Background technology
In recent years, shortage of resources and environmental pollution turn into the two big crises that the whole world faces.Therefore, can in order to realize the mankind
Sustainable development, developing the regenerative resource of green cleaning turns into people's problem in the urgent need to address.A kind of cleaning of Hydrogen Energy conduct,
Renewable, environment-friendly, free of contamination new energy, attracts people's attention.Hydrogen Energy can pass through as a kind of round-the-clock resource
Electrolysis water is produced, and tellurian water resource is extremely abundant, with water hydrogen manufacturing have unrivaled huge advantage and it is wide should
Use prospect.
At present, the most frequently used liberation of hydrogen catalyst is still platinum group noble metal, and most common oxygen-separating catalyst then depends on oxygen
Change iridium, ruthenium-oxide.Platinum, iridium, ruthenium belong to noble metal and reserves on earth are small, and being unfavorable for its popularization industrially should
With therefore, the non-precious metal catalyst for developing earth rich content is imperative.Before this, it has been found that transition metal carbide,
Nitride, sulfide, phosphide etc. all have good catalytic action to evolving hydrogen reaction (HER) and oxygen evolution reaction (OER).At present
The transition metal liberation of hydrogen catalyst of most of reports is all just to have stronger catalytic activity under strong acid, and oxygen-separating catalyst is only
It can be stabilized in the basic conditions.Therefore, how to prepare has high catalytic performance under alkaline environment, particularly has analysis concurrently
Hydrogen and the transition-metal catalyst of analysis oxygen bi-functional are still a problem urgently to be resolved hurrily in electro-catalysis field now.At present
Some of report are used for the fully hydrolyzed ternary bi-functional phosphide catalyst of alkaline environment, and its current density is mostly at 1.6 volts
Could be up to 10 milliamperes/centimetre under voltage2, the efficiency of catalytic electrolysis water can not still meet the needs of economic development.
The content of the invention
Part in view of the shortcomings of the prior art of the invention, there is provided a kind of difunctional transition metal phosphides of NiFeP are urged
Agent, excellent catalytic performance is shown in alkaline electrocatalytic hydrogen evolution, alkaline electro-catalysis analysis oxygen and all-hydrolytic.
Second object of the present invention is to propose the preparation of the difunctional transition metal phosphide catalysts of NiFeP.
Third object of the present invention is to propose the purposes of the difunctional transition metal phosphide catalysts of NiFeP.
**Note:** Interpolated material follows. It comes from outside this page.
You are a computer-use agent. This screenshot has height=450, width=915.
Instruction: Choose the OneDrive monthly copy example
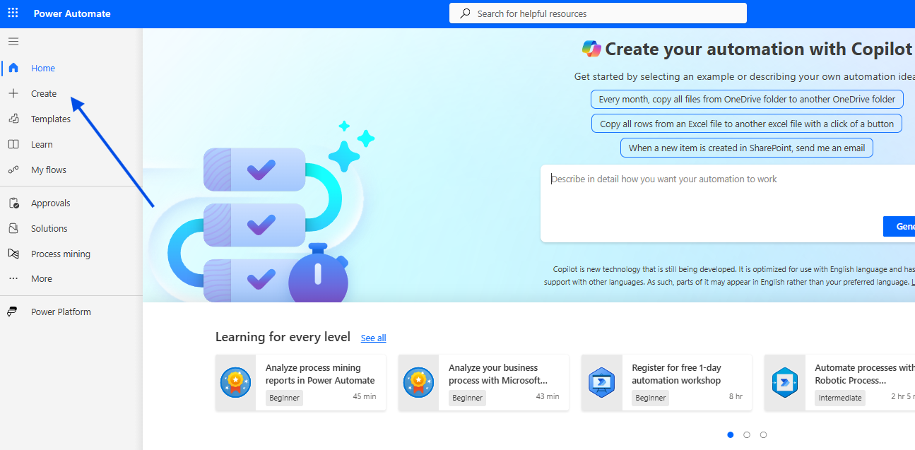pyautogui.click(x=747, y=100)
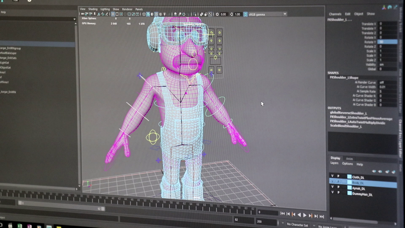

The technical scheme for realizing above-mentioned purpose of the present invention is:
A kind of difunctional transition metal phosphide catalysts of NiFeP, the difunctional transition metal phosphide catalysis of NiFeP
Agent has nanometer chip architecture, and the length of the nanometer sheet is 2~5m, and thickness is 100~200nm.
Wherein, the chemical formula of the difunctional transition metal phosphides of the NiFeP is Ni(2-x)FexP, wherein x=0.2~
0.8。
A kind of preparation method of the difunctional transition metal phosphide catalysts of NiFeP, including step:
1) nickel salt and molysite, urea and ammonium fluoride are dissolved in deionized water, obtain mixed solution;
2) conductive substrates are immersed in into insulation in mixed solution obtained by step 1) obtaining superficial growth has NiFe-LDH nanometers
The substrate of piece;
3) substrate that sodium hypophosphite and step 2) obtain is calcined under inert gas shielding, the temperature of calcining is 280
~350 DEG C, obtain NiFeP transition metal phosphide nanometer sheets.
Wherein, described nickel salt and molysite, sodium hypophosphite may each be its hydrate.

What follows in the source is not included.